Click-target material:
#####
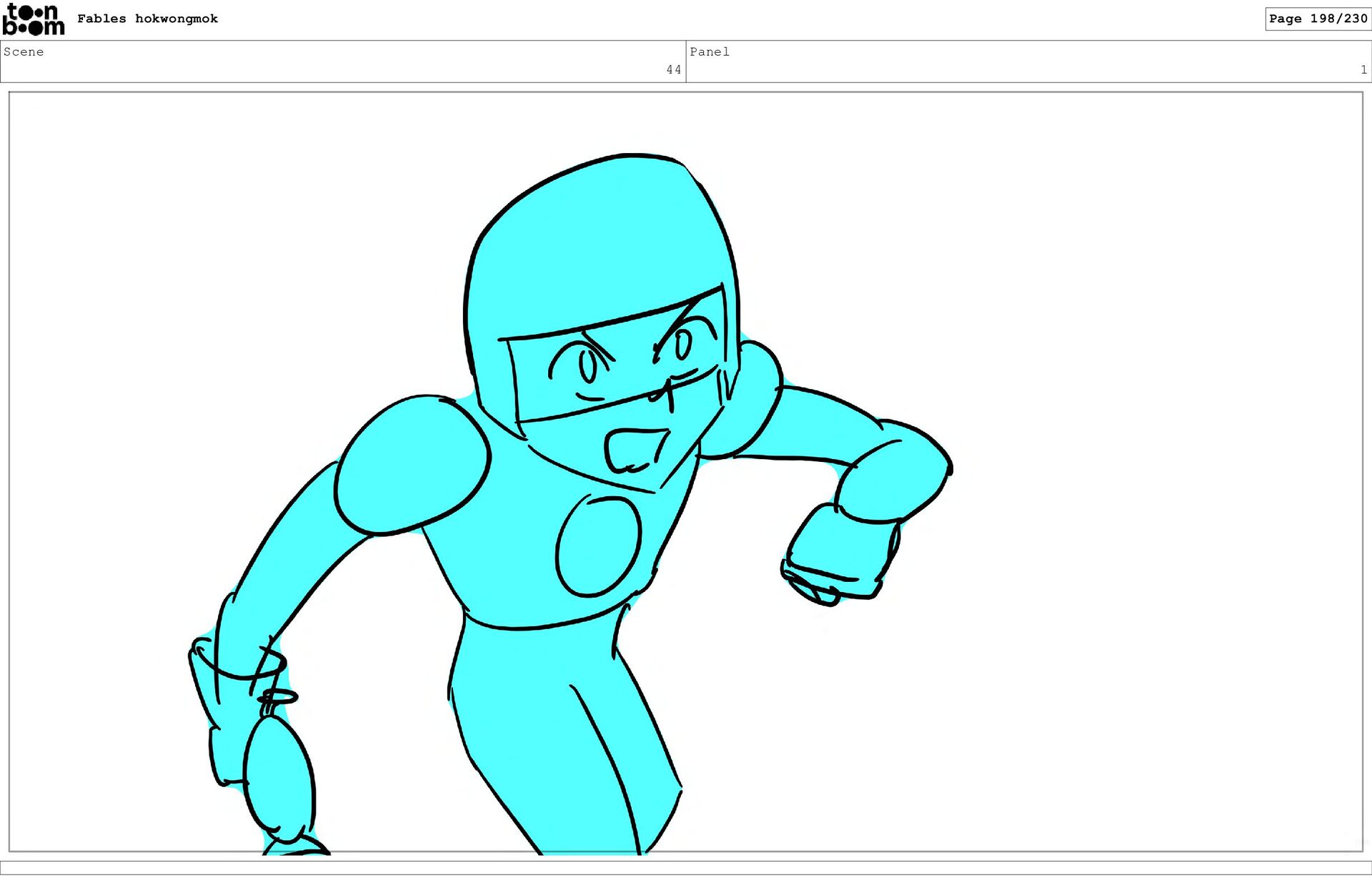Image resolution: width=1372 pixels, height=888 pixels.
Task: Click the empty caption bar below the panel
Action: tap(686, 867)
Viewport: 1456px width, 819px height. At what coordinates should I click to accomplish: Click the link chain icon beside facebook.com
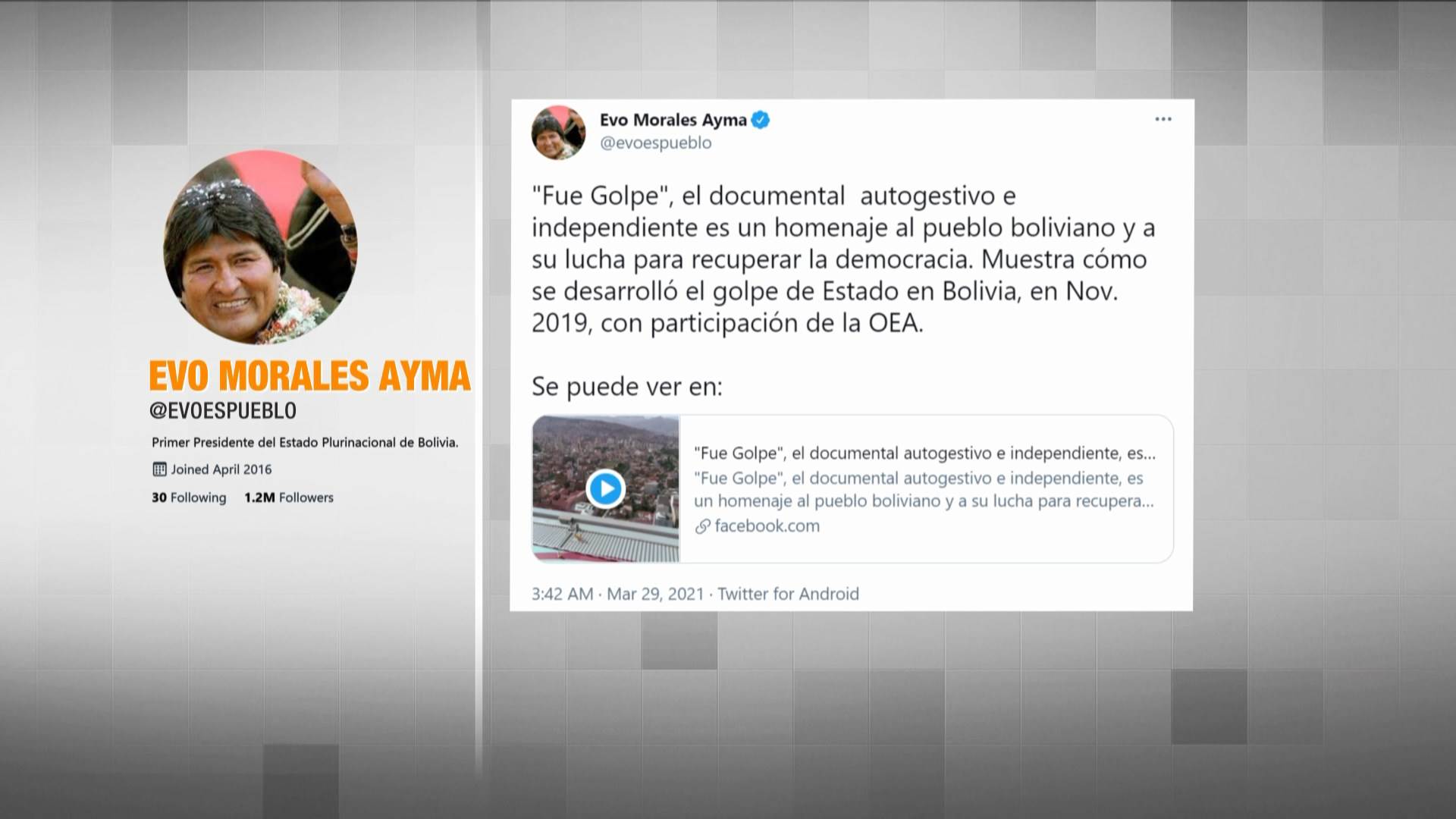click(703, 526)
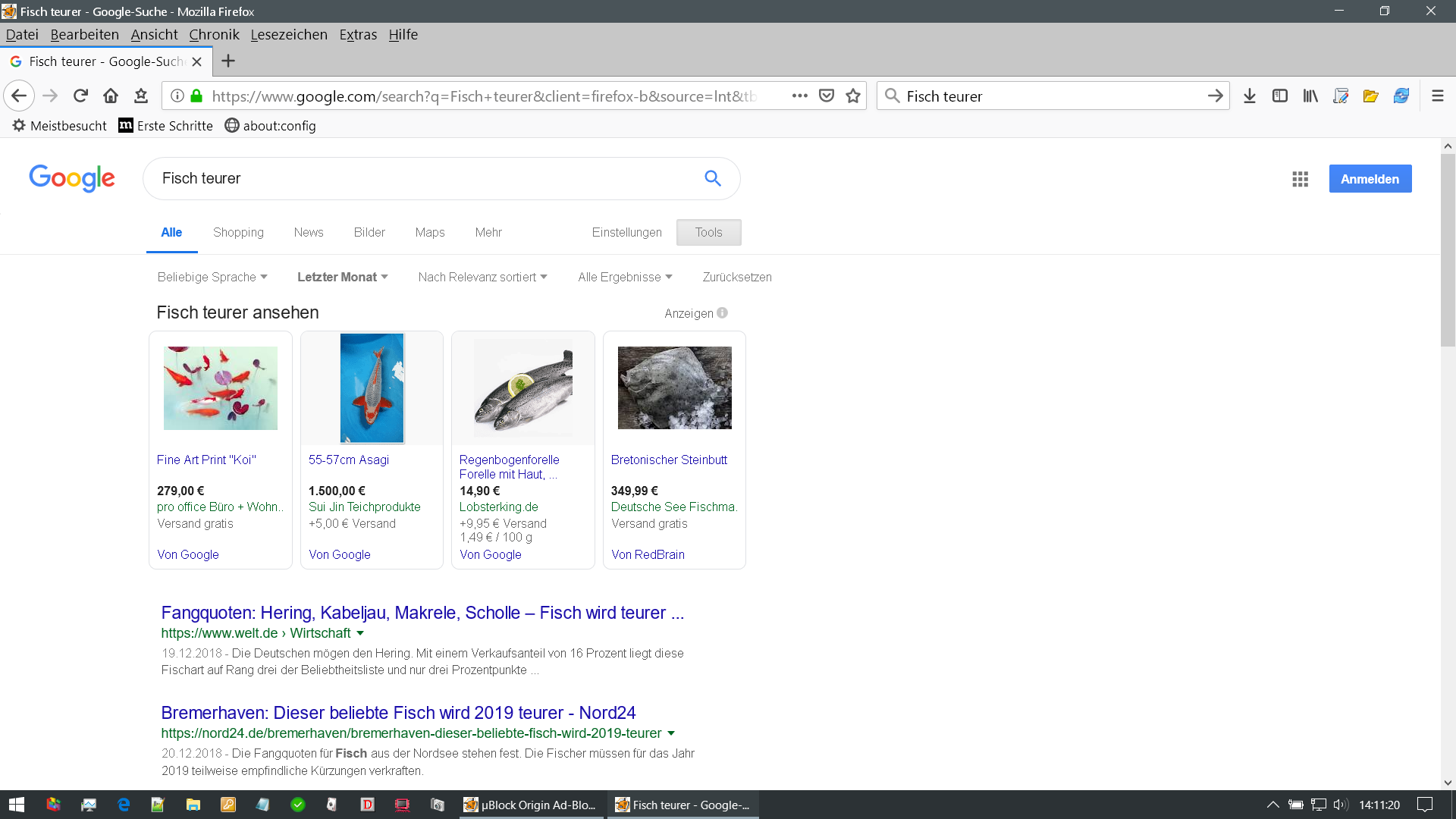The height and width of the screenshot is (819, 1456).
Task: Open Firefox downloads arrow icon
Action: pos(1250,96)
#####
Written exercise: Render every line of the material above as a JSON list of strings, one string per line, skipping blank lines. Leave the pictures out.

Output for this exercise:
[
  "Image resolution: width=1372 pixels, height=888 pixels.",
  "Task: Click the empty caption bar below the panel",
  "Action: tap(686, 867)",
  "Viewport: 1456px width, 819px height. At what coordinates should I click to accomplish: Click the link chain icon beside facebook.com",
  "click(703, 526)",
  "The height and width of the screenshot is (819, 1456).",
  "Task: Open Firefox downloads arrow icon",
  "Action: pos(1250,96)"
]